*EXERCISE DESCRIPTION*
Show the lines below where "agent" occurs.
»»
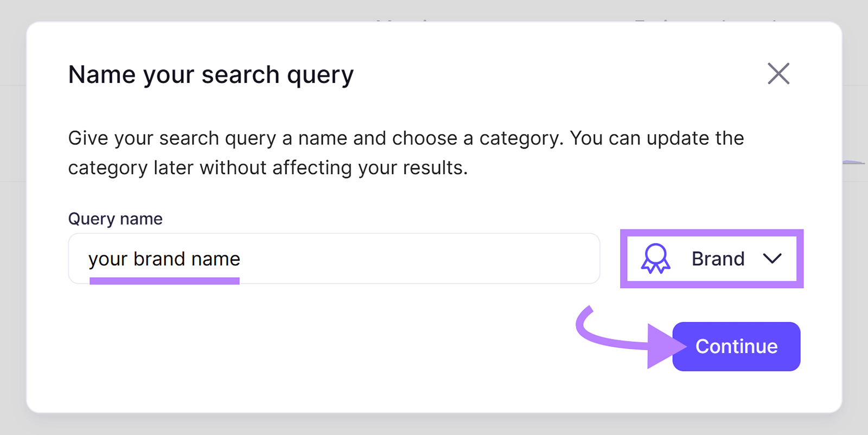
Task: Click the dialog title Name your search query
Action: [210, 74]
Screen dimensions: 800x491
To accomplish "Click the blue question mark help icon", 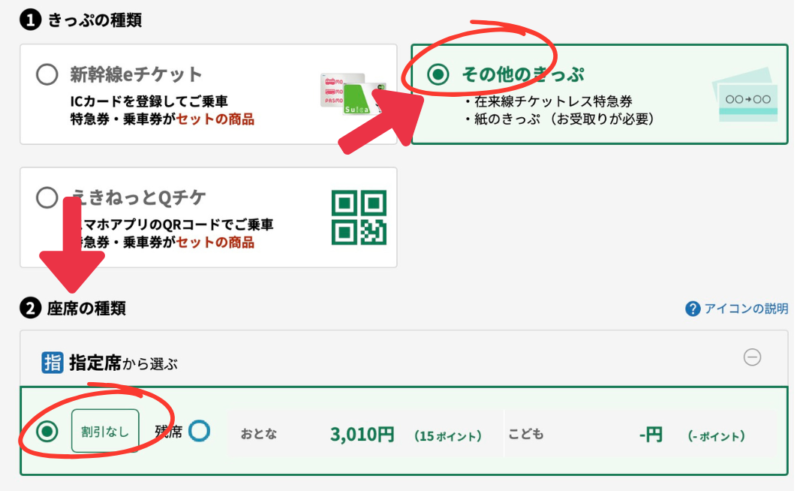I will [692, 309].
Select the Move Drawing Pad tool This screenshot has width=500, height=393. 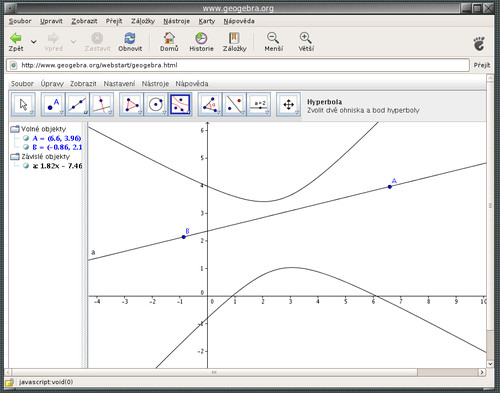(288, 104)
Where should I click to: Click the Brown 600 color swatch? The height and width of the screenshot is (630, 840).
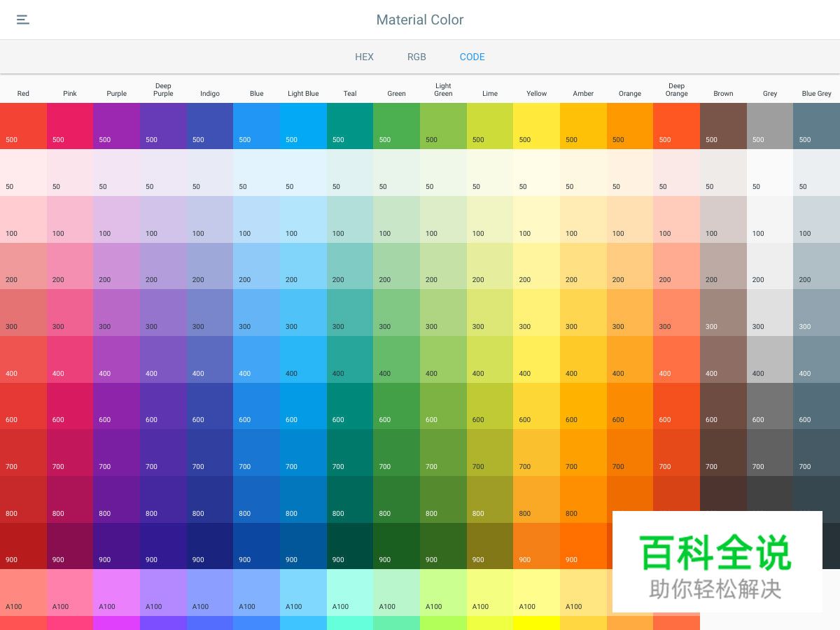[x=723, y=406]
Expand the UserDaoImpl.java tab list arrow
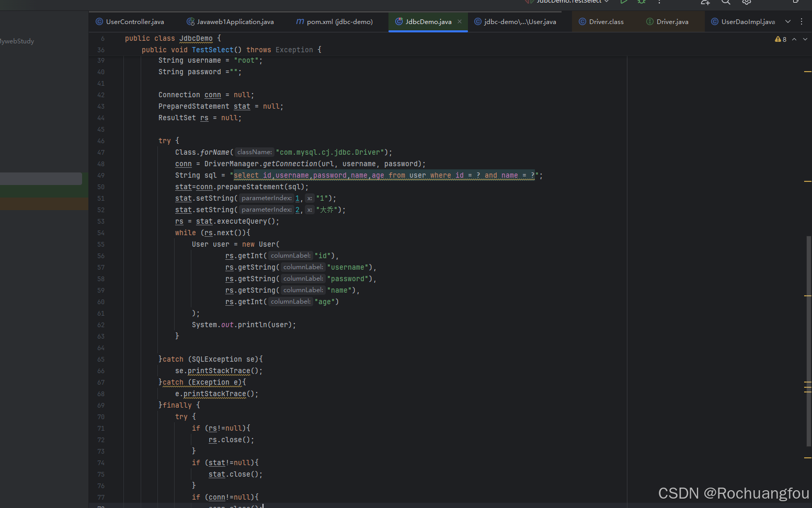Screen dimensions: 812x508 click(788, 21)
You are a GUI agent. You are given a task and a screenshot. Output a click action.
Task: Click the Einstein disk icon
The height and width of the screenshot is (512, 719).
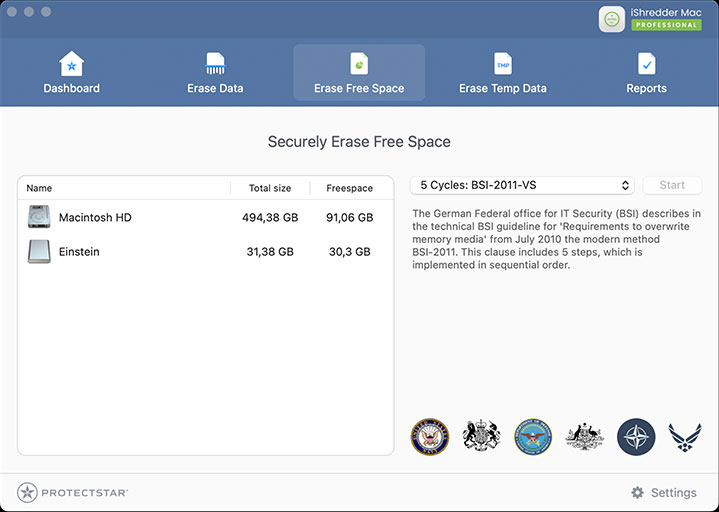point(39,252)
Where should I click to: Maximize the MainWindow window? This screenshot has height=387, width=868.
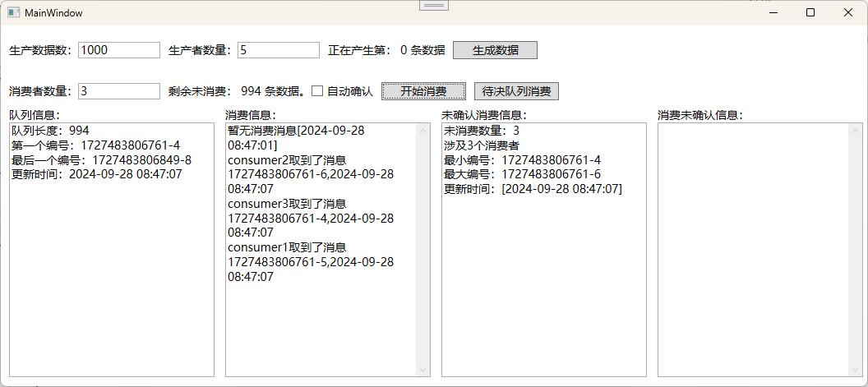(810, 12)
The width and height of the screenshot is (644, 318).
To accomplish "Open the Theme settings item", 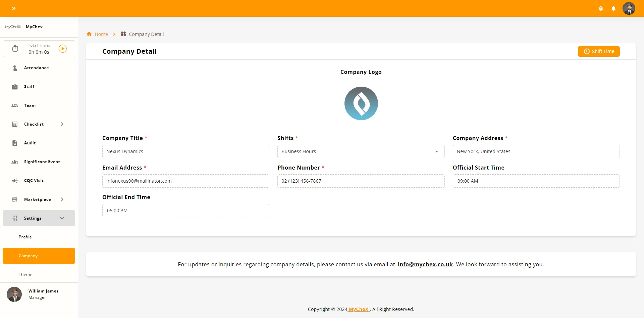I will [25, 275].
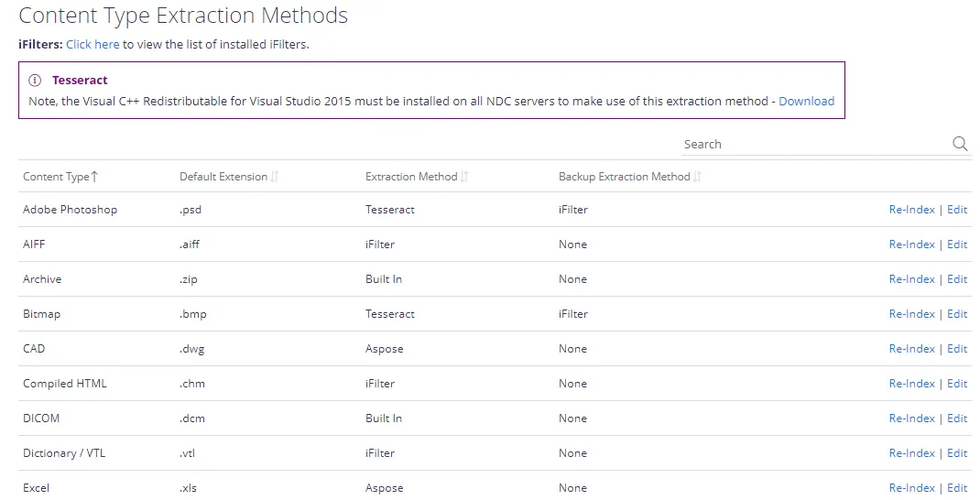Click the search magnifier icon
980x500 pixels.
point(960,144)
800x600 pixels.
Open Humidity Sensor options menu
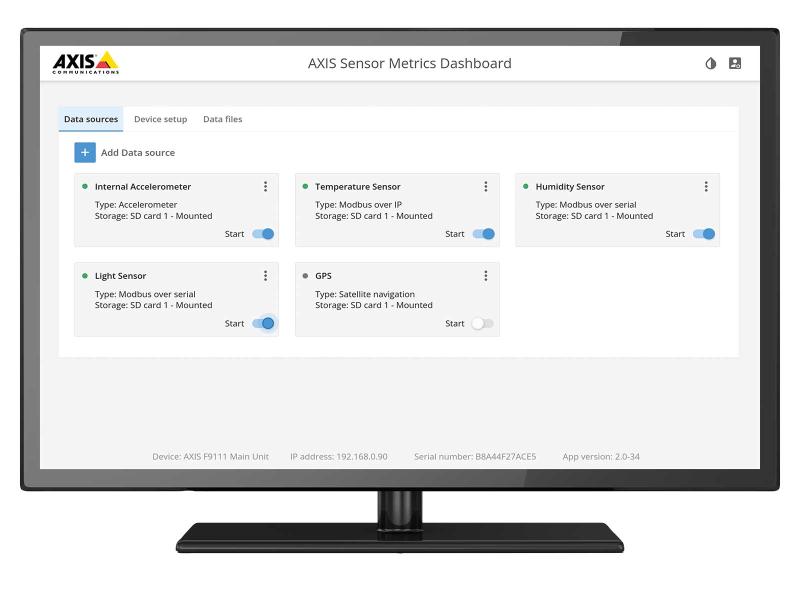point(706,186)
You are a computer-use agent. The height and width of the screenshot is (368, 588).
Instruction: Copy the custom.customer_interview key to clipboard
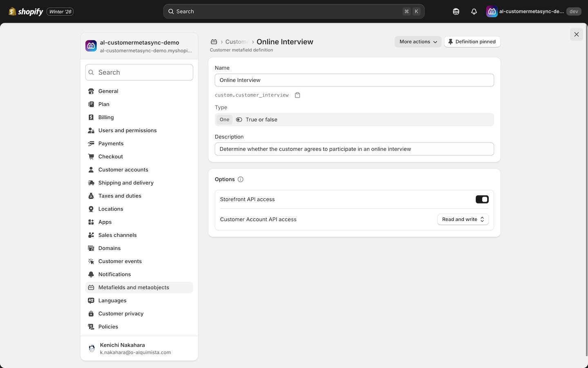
««
*WRITTEN ANSWER*
You are a GUI agent. You are given a task and a screenshot. Output a click action.
You are a computer-use agent. The height and width of the screenshot is (368, 588).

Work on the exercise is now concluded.